According to a Make Way Partners report, in this most recent of numerous LRA attacks, the rebels gathered all the children together and started killing people right in front of their eyes. They forced the children to kill their own parents. After the slaughter, the boys had to carry large metal barrels, and the girls had to fetch water to fill the barrels. They built fires around the barrels, and while the water was heating up, the children were forced to hack up their parents and fellow children’s bodies and throw their dismembered parts in the boiling water. After some time, the children were then made to eat the
flesh. In this way the LRA commanders knew that the children were so traumatized
that they would do anything. They would not try to run away because there was
nowhere and no one left to which to run.

One South Sudanese official from Western Equatoria confirms that Khartoum is using the LRA to destabilize South Sudan. He says that they are targeting Western Equatoria State, which borders Uganda, because it is so fertile, and has the potential to be the breadbasket for the region. If it is destabilized, it will affect the food supply of the country, as well as lessening the possibilities of profitable commercial agriculture. Khartoum’s proxy militia is
also targeting it because it is a strong Christian community.
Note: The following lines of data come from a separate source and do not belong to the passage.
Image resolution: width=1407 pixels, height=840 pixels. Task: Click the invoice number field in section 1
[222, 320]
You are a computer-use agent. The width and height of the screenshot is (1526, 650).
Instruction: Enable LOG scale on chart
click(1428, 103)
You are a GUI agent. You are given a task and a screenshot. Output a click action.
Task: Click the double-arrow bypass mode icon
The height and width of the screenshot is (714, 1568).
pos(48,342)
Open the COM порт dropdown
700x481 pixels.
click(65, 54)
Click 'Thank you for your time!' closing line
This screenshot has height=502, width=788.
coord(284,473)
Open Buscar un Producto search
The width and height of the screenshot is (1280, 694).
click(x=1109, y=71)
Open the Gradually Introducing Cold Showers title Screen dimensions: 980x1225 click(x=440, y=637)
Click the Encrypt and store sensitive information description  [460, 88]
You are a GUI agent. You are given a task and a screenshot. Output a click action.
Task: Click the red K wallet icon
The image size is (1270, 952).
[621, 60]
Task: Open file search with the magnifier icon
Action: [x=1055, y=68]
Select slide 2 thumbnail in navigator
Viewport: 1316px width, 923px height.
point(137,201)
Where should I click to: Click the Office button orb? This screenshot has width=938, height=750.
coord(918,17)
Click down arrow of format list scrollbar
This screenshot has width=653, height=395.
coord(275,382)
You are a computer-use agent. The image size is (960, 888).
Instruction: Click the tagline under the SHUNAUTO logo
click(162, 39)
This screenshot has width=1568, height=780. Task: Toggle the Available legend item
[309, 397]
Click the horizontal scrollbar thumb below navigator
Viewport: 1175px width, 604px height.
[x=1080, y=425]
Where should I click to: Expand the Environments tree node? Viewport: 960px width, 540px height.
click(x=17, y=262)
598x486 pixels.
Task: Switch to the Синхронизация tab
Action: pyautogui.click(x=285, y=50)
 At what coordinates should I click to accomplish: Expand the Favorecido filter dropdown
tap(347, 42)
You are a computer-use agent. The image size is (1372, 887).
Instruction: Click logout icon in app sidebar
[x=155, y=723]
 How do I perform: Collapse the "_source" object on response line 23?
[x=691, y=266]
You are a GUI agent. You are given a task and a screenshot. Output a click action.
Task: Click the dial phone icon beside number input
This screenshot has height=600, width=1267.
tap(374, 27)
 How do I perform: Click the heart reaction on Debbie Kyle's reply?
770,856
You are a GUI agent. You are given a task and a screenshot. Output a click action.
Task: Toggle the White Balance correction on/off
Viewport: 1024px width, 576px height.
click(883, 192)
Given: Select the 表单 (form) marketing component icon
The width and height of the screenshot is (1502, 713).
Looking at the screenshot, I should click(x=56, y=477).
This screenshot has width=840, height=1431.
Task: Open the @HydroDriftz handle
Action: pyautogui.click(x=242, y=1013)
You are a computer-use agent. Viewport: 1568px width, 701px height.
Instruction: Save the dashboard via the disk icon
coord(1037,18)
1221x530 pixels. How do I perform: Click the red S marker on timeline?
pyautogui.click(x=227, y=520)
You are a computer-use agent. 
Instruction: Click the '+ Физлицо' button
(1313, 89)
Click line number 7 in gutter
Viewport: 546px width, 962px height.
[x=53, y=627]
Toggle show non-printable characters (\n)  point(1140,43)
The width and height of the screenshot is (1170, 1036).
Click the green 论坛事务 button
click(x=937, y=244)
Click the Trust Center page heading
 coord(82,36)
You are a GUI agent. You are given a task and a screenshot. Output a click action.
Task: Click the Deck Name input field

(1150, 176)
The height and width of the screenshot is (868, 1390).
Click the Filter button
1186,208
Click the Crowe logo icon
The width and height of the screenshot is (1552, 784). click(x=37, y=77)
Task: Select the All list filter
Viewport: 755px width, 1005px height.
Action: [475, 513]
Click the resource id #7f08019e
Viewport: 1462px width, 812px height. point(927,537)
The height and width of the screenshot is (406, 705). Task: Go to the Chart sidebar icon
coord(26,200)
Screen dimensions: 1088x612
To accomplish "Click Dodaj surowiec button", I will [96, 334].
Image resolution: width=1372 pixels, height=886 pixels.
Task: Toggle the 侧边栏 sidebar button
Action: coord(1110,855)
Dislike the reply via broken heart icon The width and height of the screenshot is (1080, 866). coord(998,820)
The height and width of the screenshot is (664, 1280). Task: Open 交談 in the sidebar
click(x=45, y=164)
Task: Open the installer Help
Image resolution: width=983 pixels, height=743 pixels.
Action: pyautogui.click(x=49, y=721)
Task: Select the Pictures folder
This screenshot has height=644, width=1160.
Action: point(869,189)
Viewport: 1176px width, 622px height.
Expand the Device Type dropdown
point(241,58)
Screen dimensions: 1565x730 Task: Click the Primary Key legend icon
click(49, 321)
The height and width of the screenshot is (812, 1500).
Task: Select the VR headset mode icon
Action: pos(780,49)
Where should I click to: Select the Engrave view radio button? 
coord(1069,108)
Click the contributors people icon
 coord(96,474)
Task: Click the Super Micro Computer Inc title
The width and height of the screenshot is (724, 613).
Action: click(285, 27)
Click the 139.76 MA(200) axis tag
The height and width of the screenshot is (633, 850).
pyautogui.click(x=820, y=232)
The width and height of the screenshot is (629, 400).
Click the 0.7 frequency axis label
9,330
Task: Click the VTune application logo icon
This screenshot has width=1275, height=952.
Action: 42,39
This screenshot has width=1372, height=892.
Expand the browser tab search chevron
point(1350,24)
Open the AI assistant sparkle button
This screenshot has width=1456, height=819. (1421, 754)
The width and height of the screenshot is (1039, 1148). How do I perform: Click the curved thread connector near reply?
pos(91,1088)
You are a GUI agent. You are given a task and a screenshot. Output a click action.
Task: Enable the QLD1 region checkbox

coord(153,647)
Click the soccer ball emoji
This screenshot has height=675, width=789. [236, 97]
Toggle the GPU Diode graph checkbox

In addition, ongoing LRA attacks would have a terrible impact on the people of Western Equatoria who have always been extremely self-sufficient. Even now people are abandoning their homes and attempting to find shelter in Internally Displaced Persons (IDP) camps. This was what happened to the Acholi people in Northern Uganda, fleeing from LRA attacks. Almost 90% of the entire population of Acholi ended up deserting their farms, living in miserable IDP camps where they were still not adequately protected from LRA attacks.

The Equatorians do not want to be dependent on NGOs and the U.N. for their existence. At present they are trying to provide their own security with “arrow boys,” young men armed with nothing but homemade bows and arrows who protect against the well-armed LRA. They want the government to supply them with real arms, but there is little chance of that taking place if only for the reason that the Government of South Sudan is well aware that it is under scrutiny by the global community, and it is always held to a higher standard than the Islamists in Khartoum.

What is really needed to help the people of Western Equatoria State as Khartoum wages its proxy war against them via the LRA is the full implementation of U.S. law found in the “Lord’s Resistance Army Disarmament and Northern Uganda Recovery Act” of 2010. In this legislation, which was heartily supported on both sides of the aisle, Congress required the U.S. government to develop a regional strategy supporting multilateral efforts to stop the LRA. The President was to report on the creation of that strategy within six months of the act’s passage.

In November 2010, the Obama administration presented its strategy. The four major objectives were: protect civilians, apprehend Kony and senior commanders, promote the defection and disarmament of LRA fighters (remember these were abducted children), and increase humanitarian access to the region. But according to the young activists of The
Resolve
, an advocacy organization working to end Kony’s reign of terror in East Africa and help rebuild the affected communities, the administration’s performance has been poor. Resolve recently published a report card, giving President Obama a B, two Cs, and two Ds for the implementation of the strategy.

In days in which the Republicans are striving to bring fiscal sanity to the United States and to cut the budget, this act may seem doomed. But many of the most fiscally conservative members of Congress are supporters, understanding that in addition to any moral imperative to act, our own security and the security of East Africa are intertwined more than most people think. Ending Khartoum’s proxy war on South Sudan would cost far less than our continual bombing of Libya, or our largess to President Mubarak’s successors in Egypt, or our unending jizya to the Palestinian Authority. And in this case, we actually would know that in helping the people of South Sudan we were helping true friends and allies in the fight for secular democracy and religious freedom.